Experimental program
Comparison scheme
Effect test

Embodiment 1

[0047] Example 1 Construction of wild-type uridine phosphatase gene recombinant Escherichia coli

[0048] For the wild-type uridine phosphatase derived from Escherichia coli K-12substr.MG1655 (the published amino acid GenBank sequence number is P12758), that is, SEQ ID NO: 1, codon optimization is carried out on this basis, and the whole gene synthesis coding gene sequence SEQ ID NO: 2, and design restriction endonuclease sites Nde I and XhoI at both ends of the gene, subclone into the corresponding sites of the vector pET24a (Novagen), obtain the recombinant plasmid pET24a-EcUP, see the plasmid map figure 1 . The recombinant plasmid pET24a-EcUP was transformed into the expression host Escherichia coli BL21(DE3) to obtain the recombinant Escherichia coli pET24a-EcUP / BL21(DE3) expressing wild-type uridine phosphatase SEQ ID NO:1.

Embodiment 2

[0049] Example 2 Construction of Nicotinamide Ribokinase Recombinant Escherichia coli

[0050] For the nicotinamide ribokinase coding gene derived from Saccharomyces cerevisiae S288C (the published nucleic acid GenBank sequence number is NM_001182967.1), that is, SEQ ID NO: 5, the whole gene was synthesized, and restriction endonuclease sites were designed at both ends of the gene Point Nde I and XhoI, subclone into the corresponding site of the vector pET24a (Novagen), obtain the recombinant plasmid pET24a-ScNrK, see the plasmid map figure 2 . The recombinant plasmid pET24a-ScNrK was transformed into the expression host Escherichia coli BL21(DE3) to obtain the recombinant Escherichia coli pET24a-ScNrK / BL21(DE3) expressing nicotinamide ribokinase.

Embodiment 3

[0051] Example 3 Construction of uridine phosphatase mutant recombinant Escherichia coli

[0052] The wild-type uridine phosphatase was mutated by site-directed combinatorial mutation.

[0053] The pET24a-EcUP plasmid was used as a template, and 162F / 195R and 195F / 220&221R were used as primer pairs for PCR amplification.
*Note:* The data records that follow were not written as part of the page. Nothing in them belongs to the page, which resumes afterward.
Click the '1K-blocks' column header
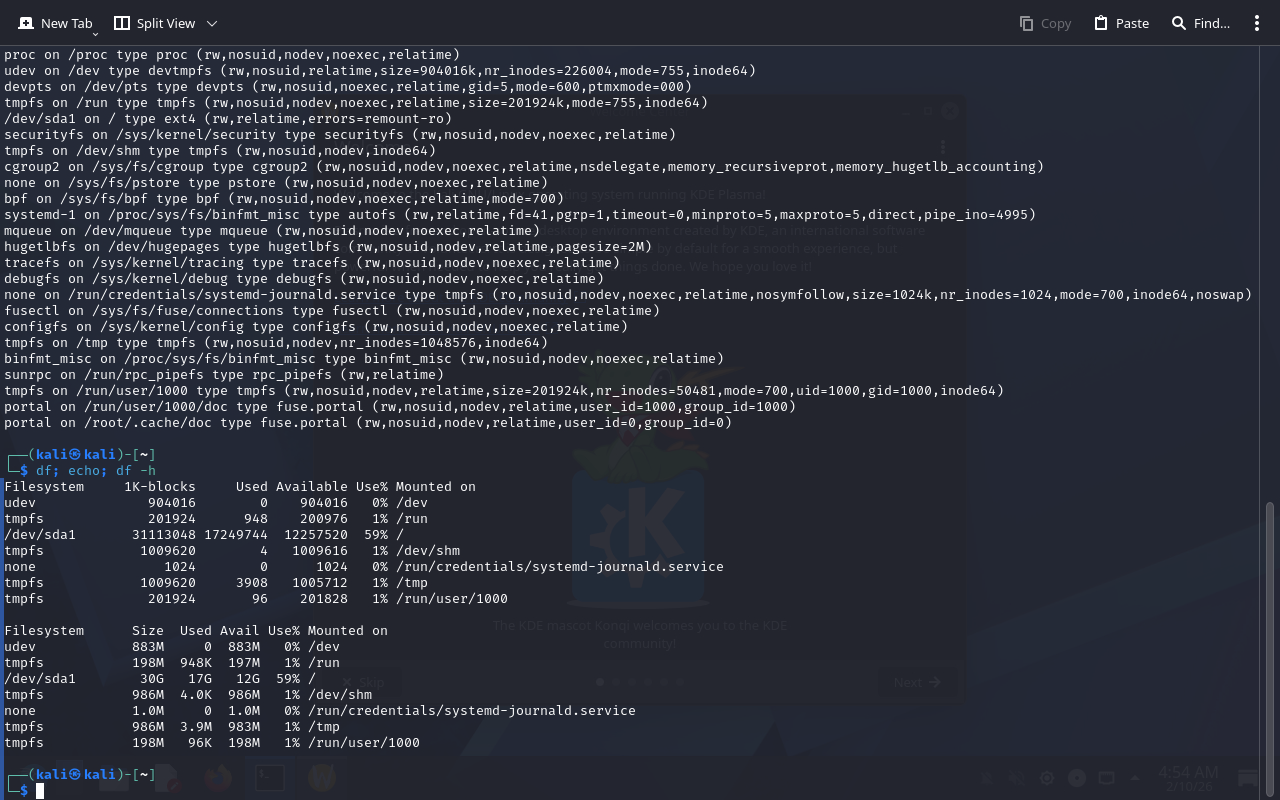The height and width of the screenshot is (800, 1280). coord(160,486)
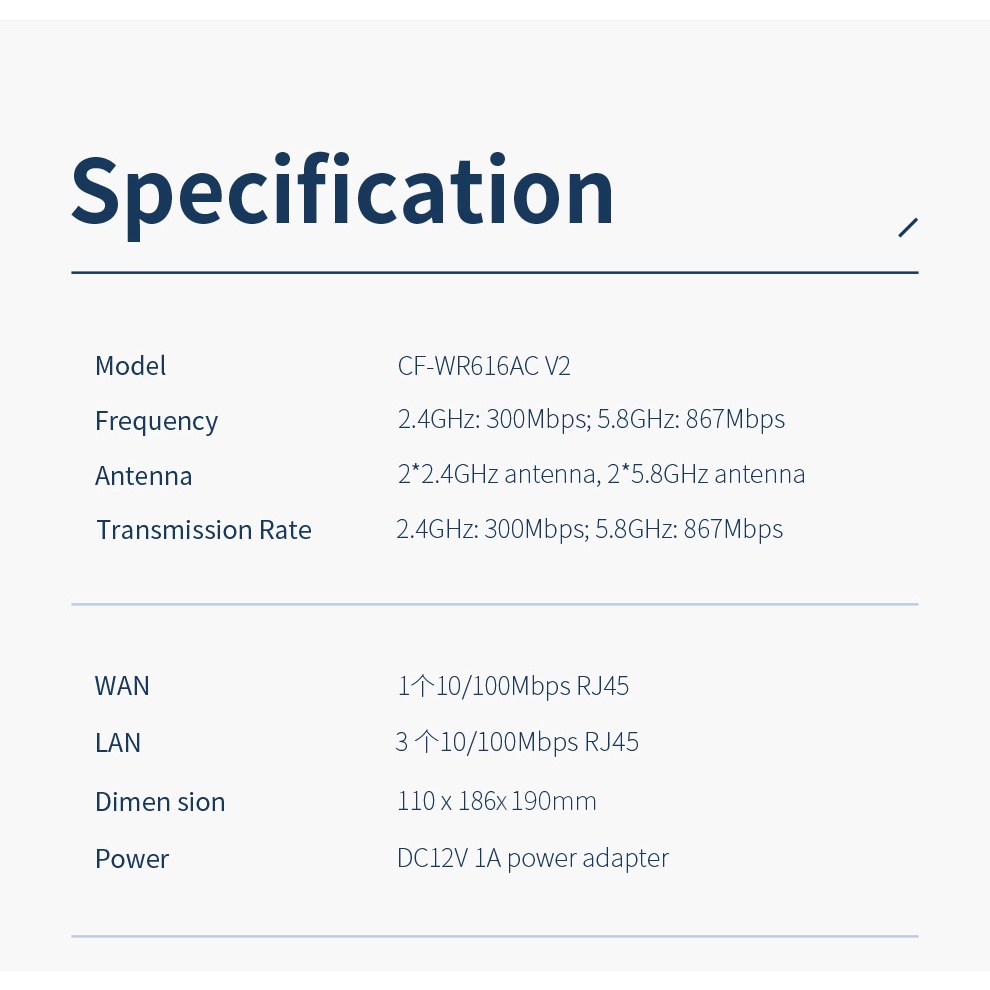
Task: Click the Transmission Rate row's speed value
Action: [x=589, y=529]
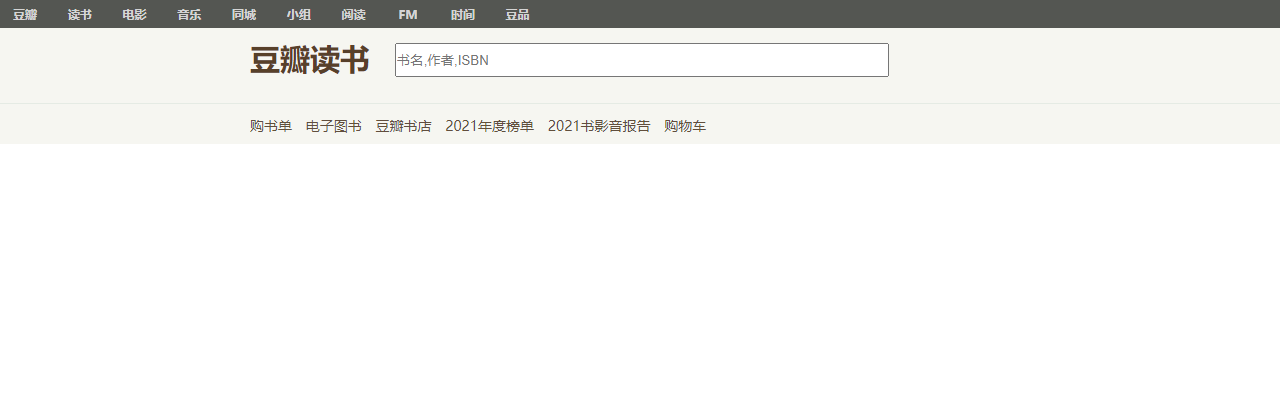Image resolution: width=1280 pixels, height=407 pixels.
Task: Open the 购物车 shopping cart
Action: coord(685,126)
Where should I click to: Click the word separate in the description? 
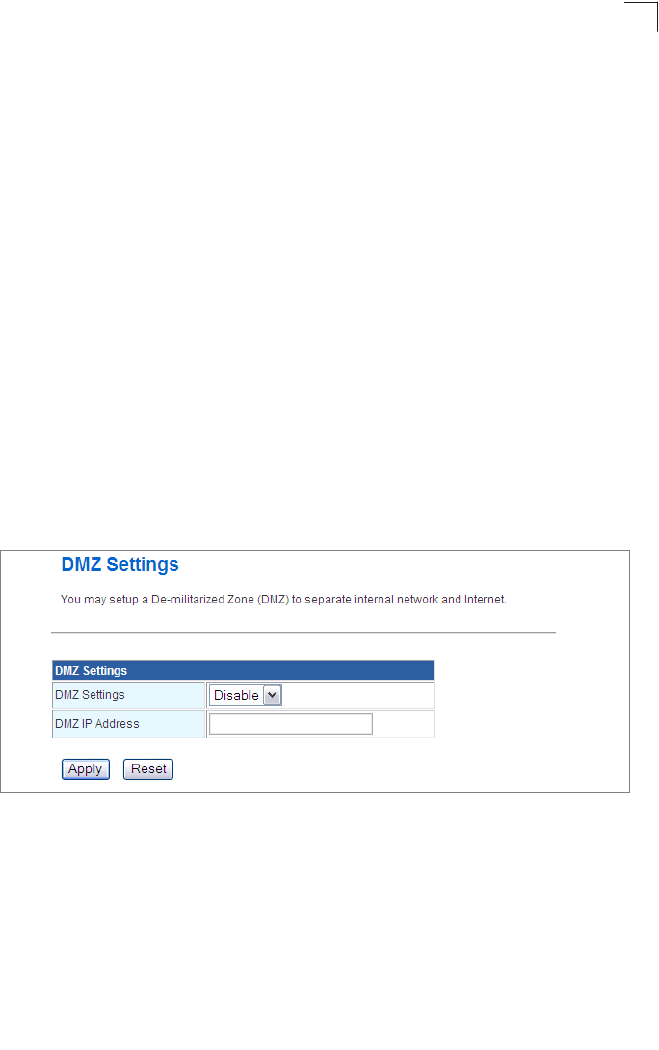[x=327, y=599]
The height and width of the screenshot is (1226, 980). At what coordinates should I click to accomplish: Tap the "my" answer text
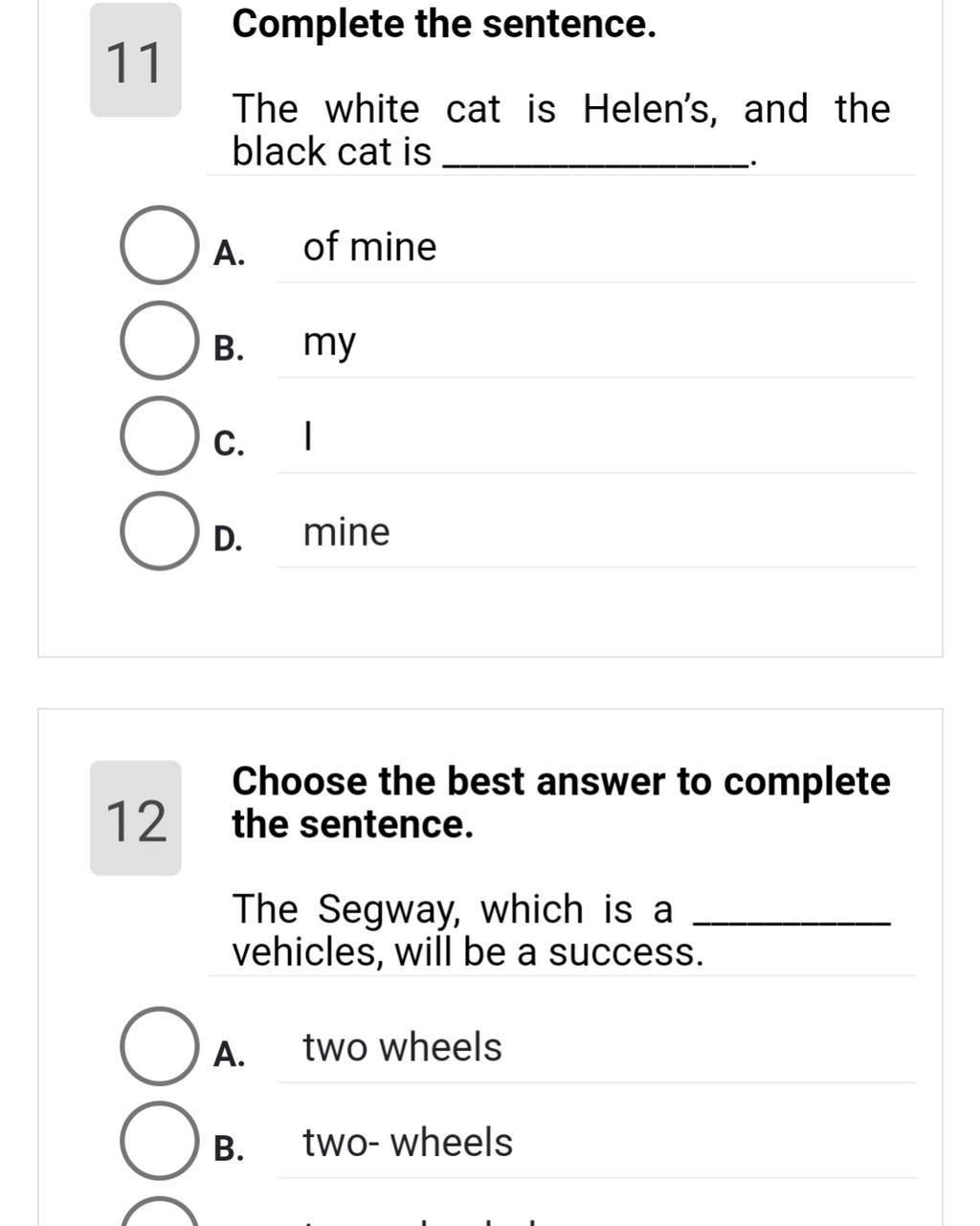point(329,342)
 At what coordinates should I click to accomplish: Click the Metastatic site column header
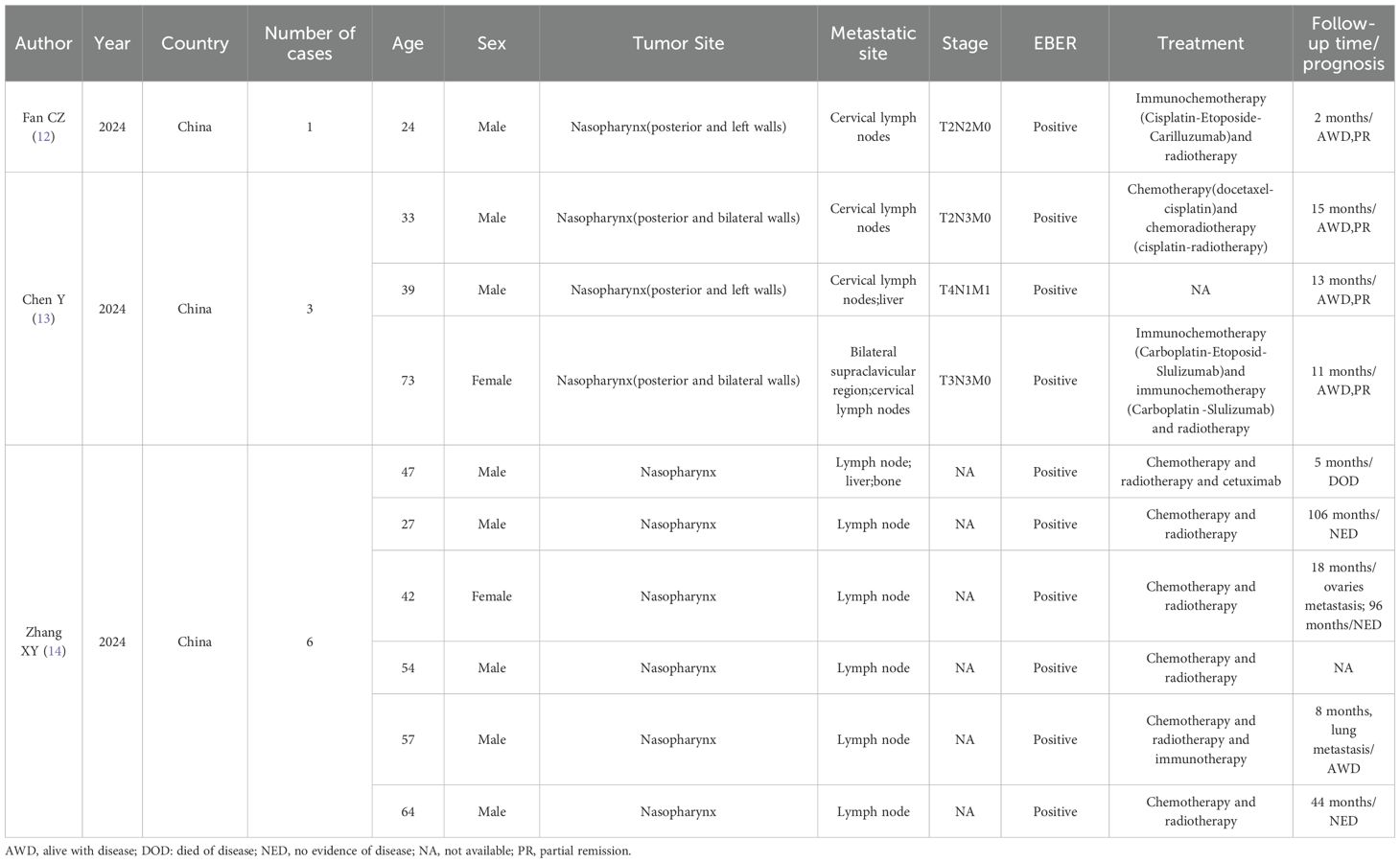(873, 43)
The primers were designed as follows:

[0054] 162F: 5'-GTGTTACCGCTTCTTCTGACACCGGTTACCCGGGTCAGGAAC-3',

[0055] 195F: 5'-GCAGGCTATGGGTGTTATGAACGCAGAAATGGAATCTGCTACCCTG-3',

[0056] 195R: 5'-CAGGGTAGCAGATTCCATTTCTGCGTTCATAACACCCATAGCCTGC-3',

[0057] 220&221R:

[0058] 5'-GATTTCCTGCTGGGTACGGTTAGAACCAACACCAGCAACCATACCA-3'.

[0059] The PCR reaction system includes: 50pmol each primer, 10ng plasmid template, 1×KOD neo plus buffer, 0.2mM dNTP, 1.5mM MgSO 4 , KOD neo plus 1U, add ddH 2 O to 50 μL of the total system.

[0060] The PCR amplification conditions were: 95°C for 5min; 98°C for 15s, 57°C for 30s, 68°C for 30s / kbp, 30 cycles; 68°C for 10min.

[006...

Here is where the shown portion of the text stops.